### Try it
The reply is to be the lines from the one with "This screenshot has height=800, width=1280." through the last line of the records below, each retyped exactly, with pictures left out.

******************************

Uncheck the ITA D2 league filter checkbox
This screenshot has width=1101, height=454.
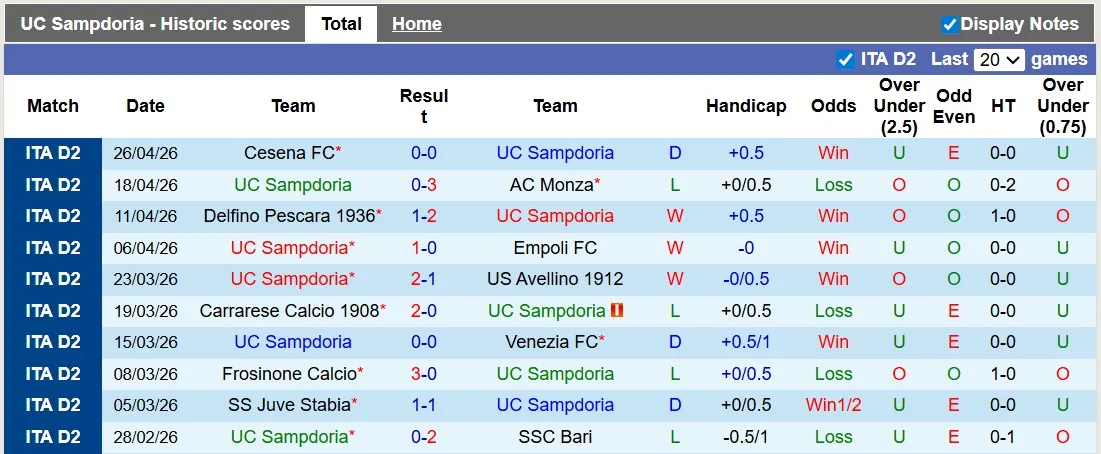846,60
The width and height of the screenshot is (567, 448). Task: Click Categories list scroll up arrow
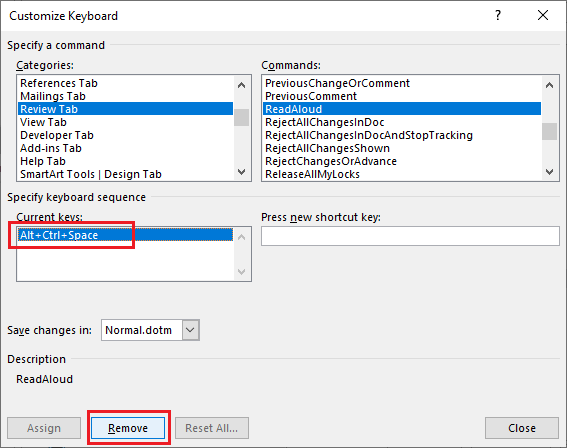click(x=242, y=85)

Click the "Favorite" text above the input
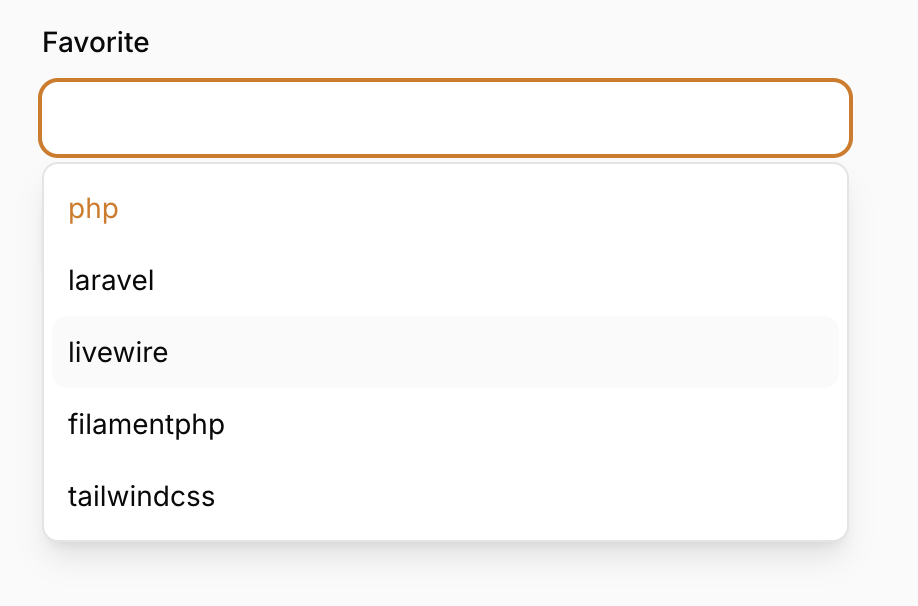click(95, 42)
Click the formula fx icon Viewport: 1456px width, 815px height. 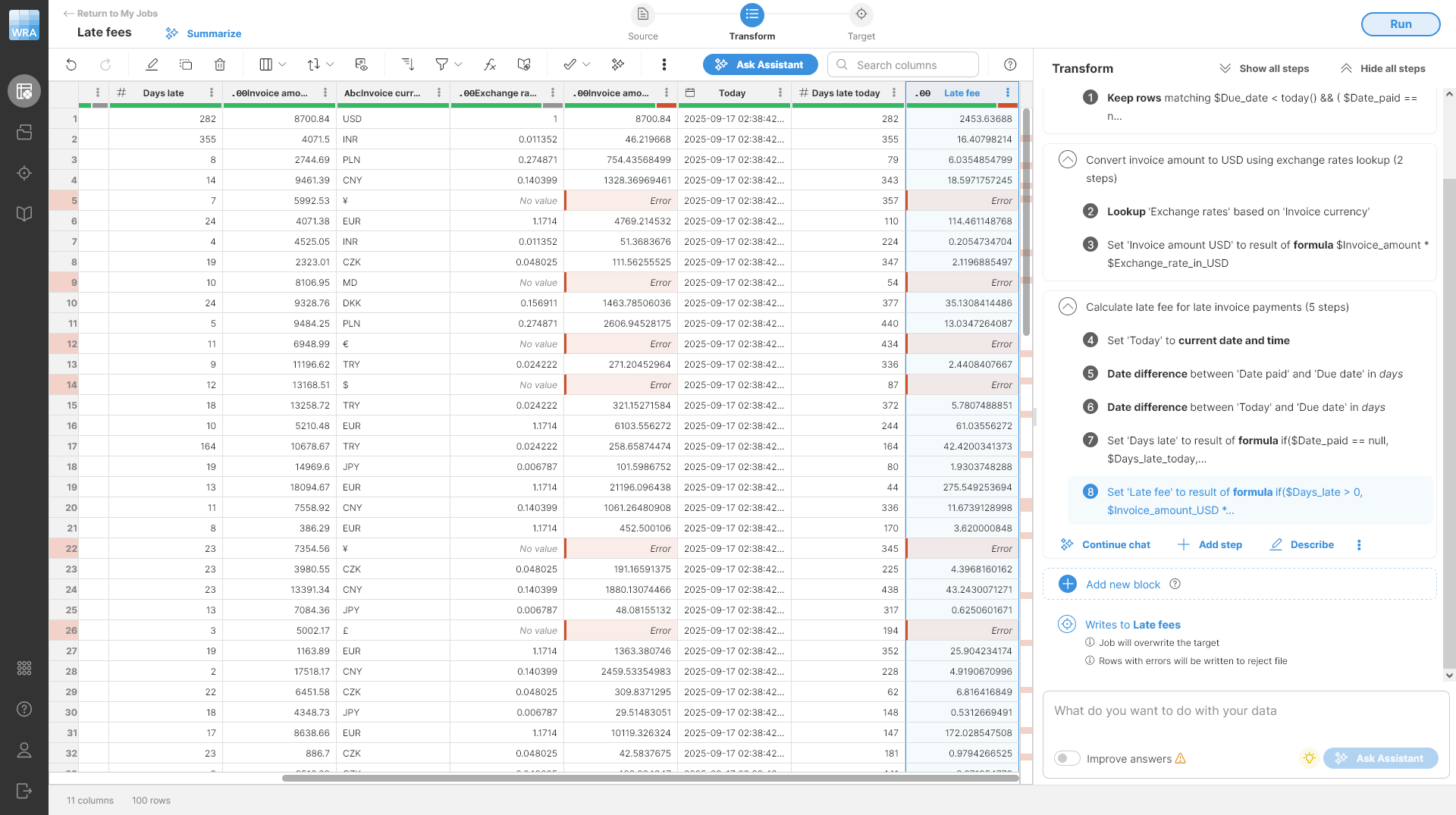point(490,65)
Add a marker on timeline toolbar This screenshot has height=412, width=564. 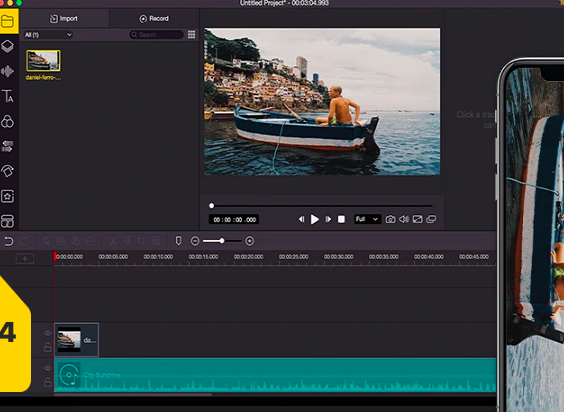(178, 241)
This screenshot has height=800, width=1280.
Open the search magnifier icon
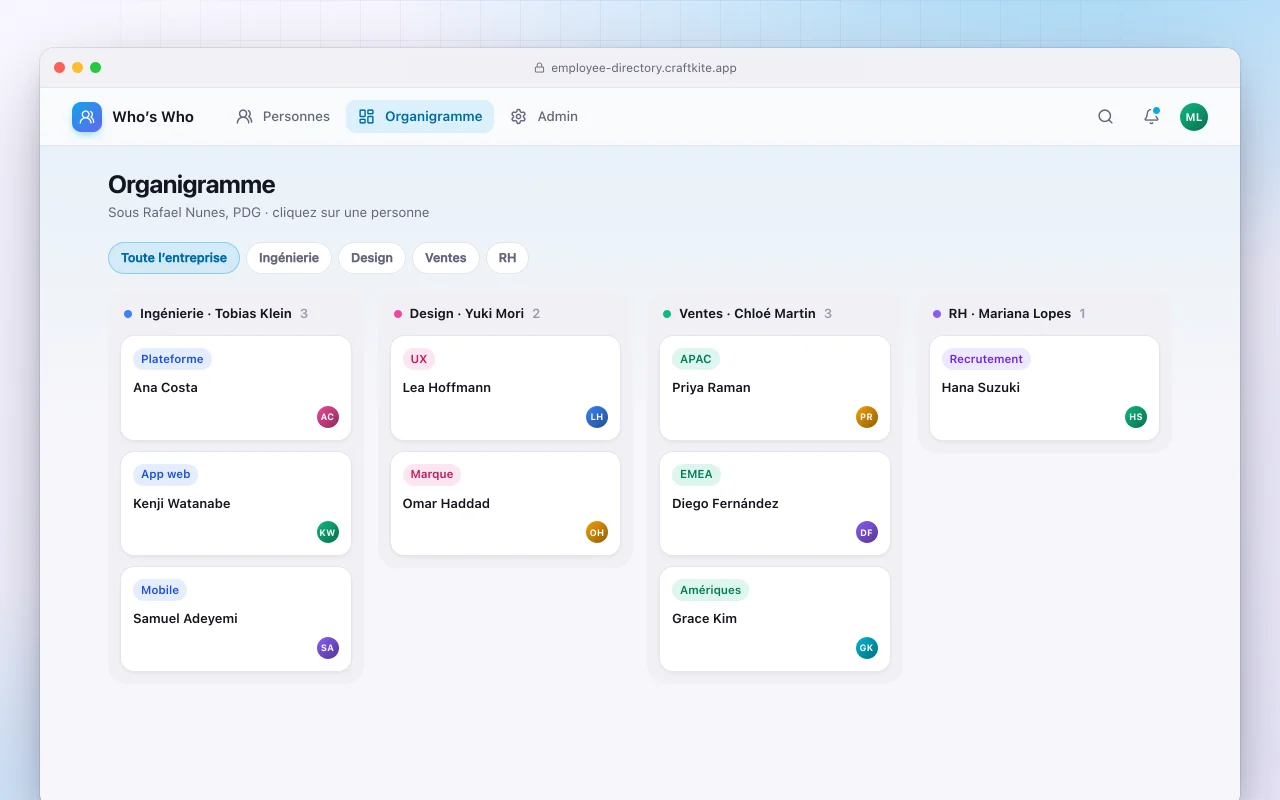coord(1105,117)
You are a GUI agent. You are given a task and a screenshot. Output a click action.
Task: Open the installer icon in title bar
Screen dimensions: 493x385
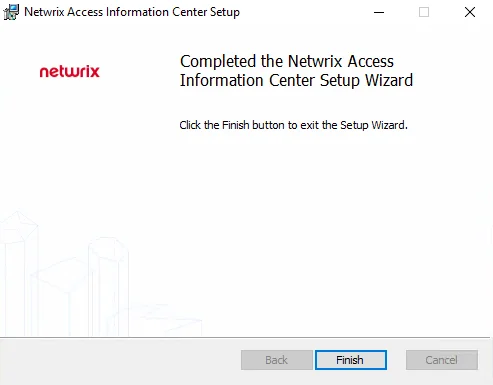pos(11,12)
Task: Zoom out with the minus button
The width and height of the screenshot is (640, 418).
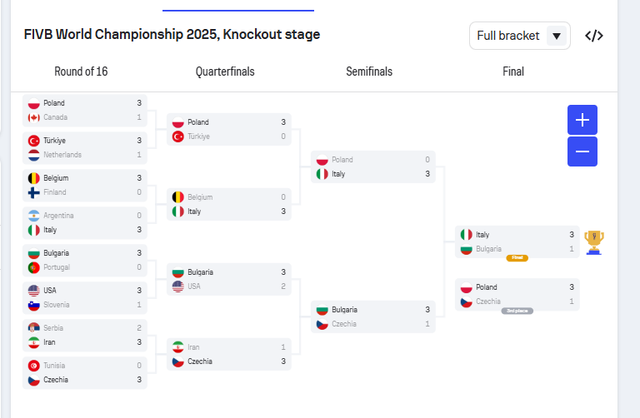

******************************

### Result of this exercise
This screenshot has height=800, width=1280.
Open the search magnifier icon
coord(1105,117)
You are a GUI agent. You are given a task and a screenshot. Output a click action.
Task: Open the installer icon in title bar
Screen dimensions: 493x385
pos(11,12)
Task: Zoom out with the minus button
The width and height of the screenshot is (640, 418).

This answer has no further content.